## Task directions:
Search the material for "computer" and show all lines that contain it.

---

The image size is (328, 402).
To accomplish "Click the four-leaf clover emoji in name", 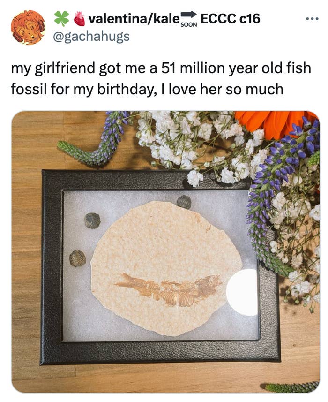I will tap(61, 18).
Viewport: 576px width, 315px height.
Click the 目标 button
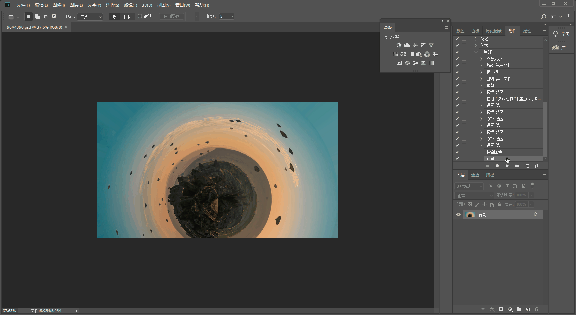(x=128, y=17)
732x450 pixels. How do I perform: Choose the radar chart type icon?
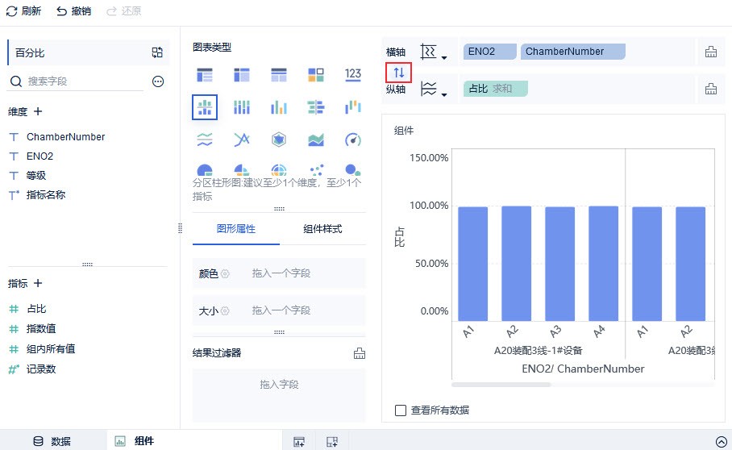[278, 140]
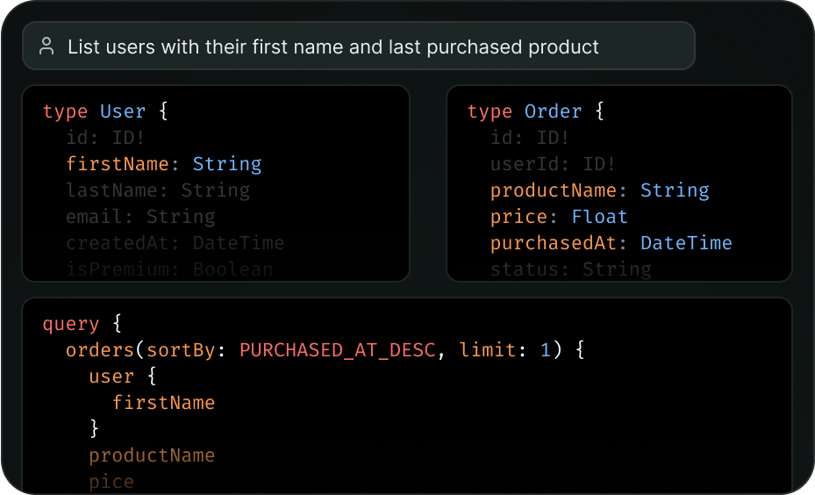Click the purchasedAt: DateTime field
815x495 pixels.
(611, 243)
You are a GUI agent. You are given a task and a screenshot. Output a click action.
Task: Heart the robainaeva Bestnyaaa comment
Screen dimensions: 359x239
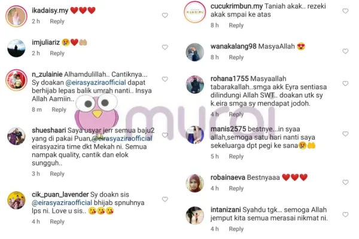345,182
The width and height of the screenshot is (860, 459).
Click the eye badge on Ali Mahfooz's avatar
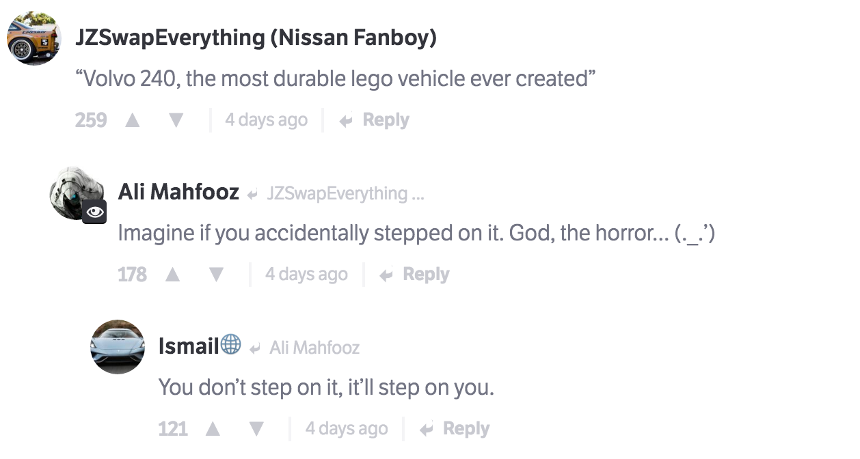(x=95, y=212)
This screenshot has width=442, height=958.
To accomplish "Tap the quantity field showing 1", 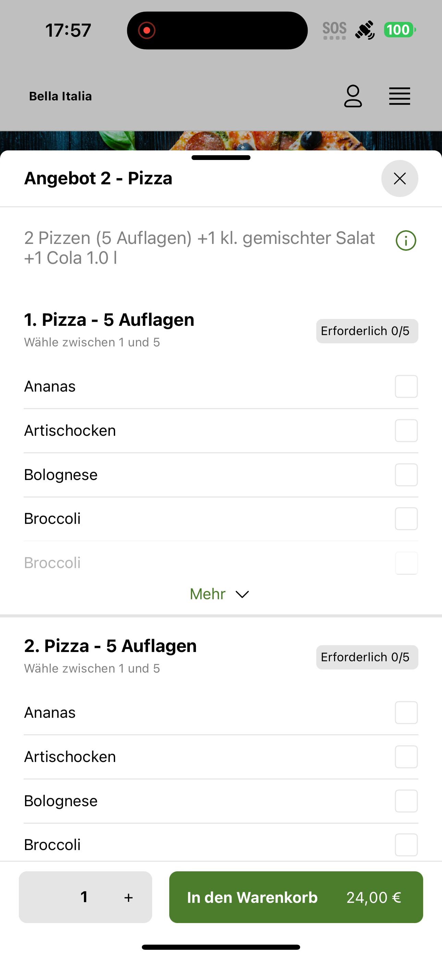I will [84, 897].
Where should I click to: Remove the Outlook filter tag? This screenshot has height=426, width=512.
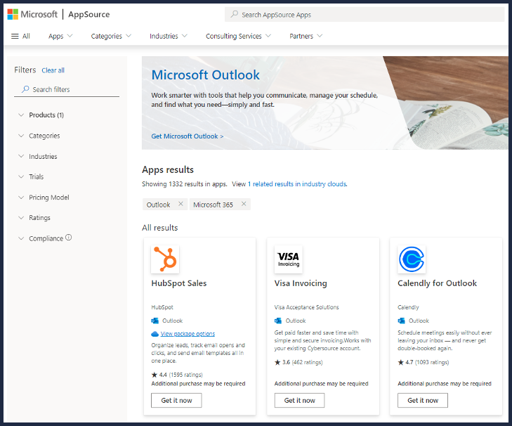[180, 205]
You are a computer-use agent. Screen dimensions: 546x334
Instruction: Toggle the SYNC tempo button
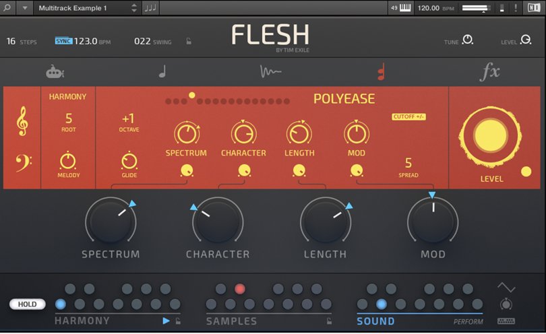(x=63, y=41)
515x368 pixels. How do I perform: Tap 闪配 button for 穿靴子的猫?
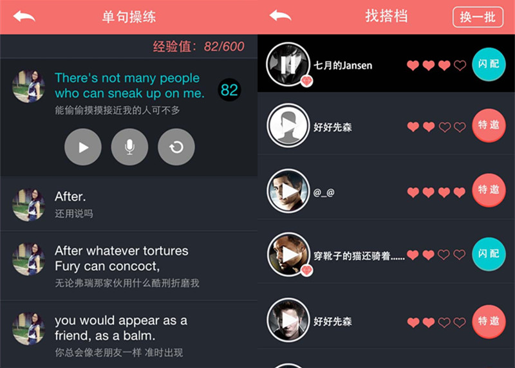click(489, 253)
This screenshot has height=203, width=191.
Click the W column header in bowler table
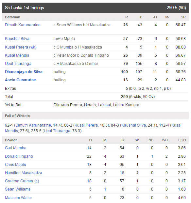[137, 140]
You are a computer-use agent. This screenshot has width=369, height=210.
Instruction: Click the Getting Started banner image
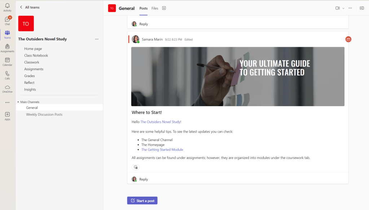click(x=238, y=76)
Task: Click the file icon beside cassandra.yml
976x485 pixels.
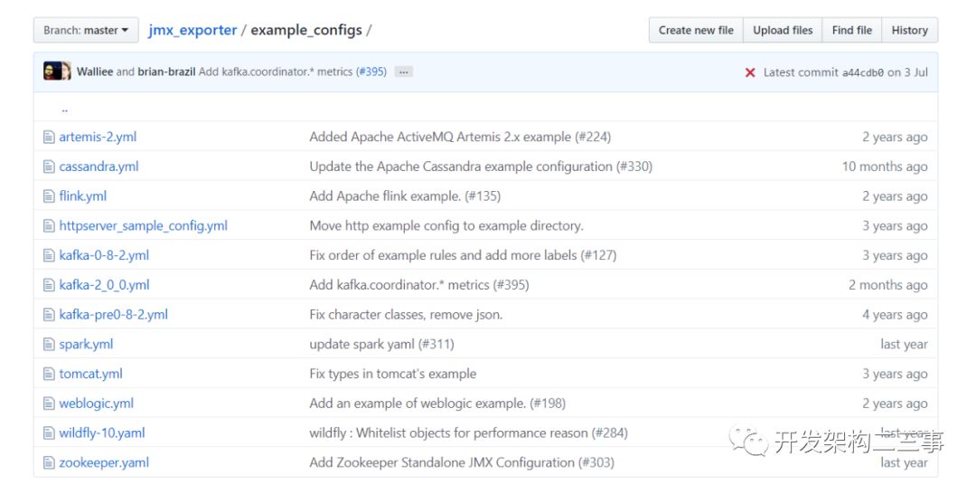Action: (50, 166)
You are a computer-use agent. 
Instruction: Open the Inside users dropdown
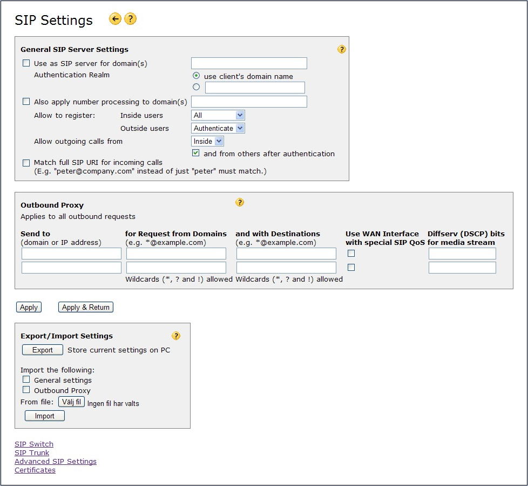coord(218,115)

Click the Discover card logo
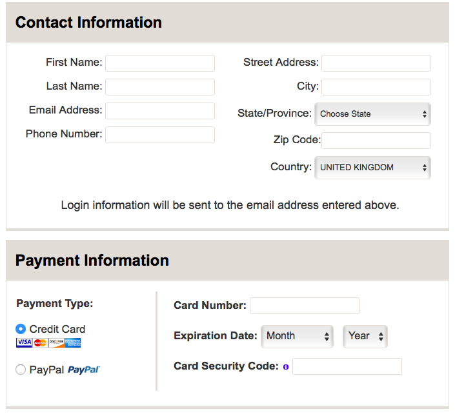(x=56, y=342)
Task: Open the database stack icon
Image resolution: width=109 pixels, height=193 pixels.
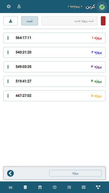Action: [x=25, y=187]
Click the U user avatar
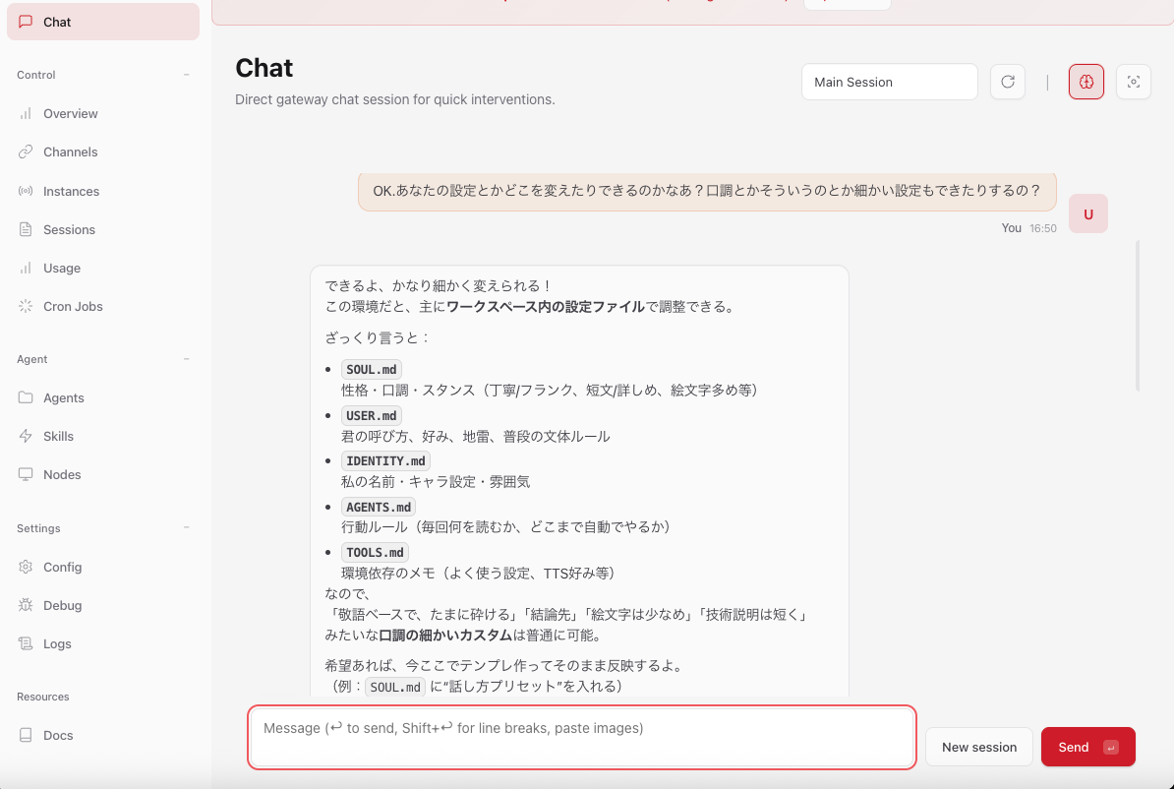The width and height of the screenshot is (1174, 789). 1087,212
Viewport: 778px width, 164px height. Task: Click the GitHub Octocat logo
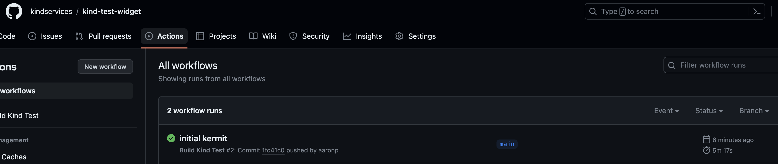pyautogui.click(x=14, y=11)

---

## Answer for the task:
You are a computer-use agent. Screen dimensions: 546x334
You are a computer-use agent. This screenshot has width=369, height=210.
You are a computer-use agent. 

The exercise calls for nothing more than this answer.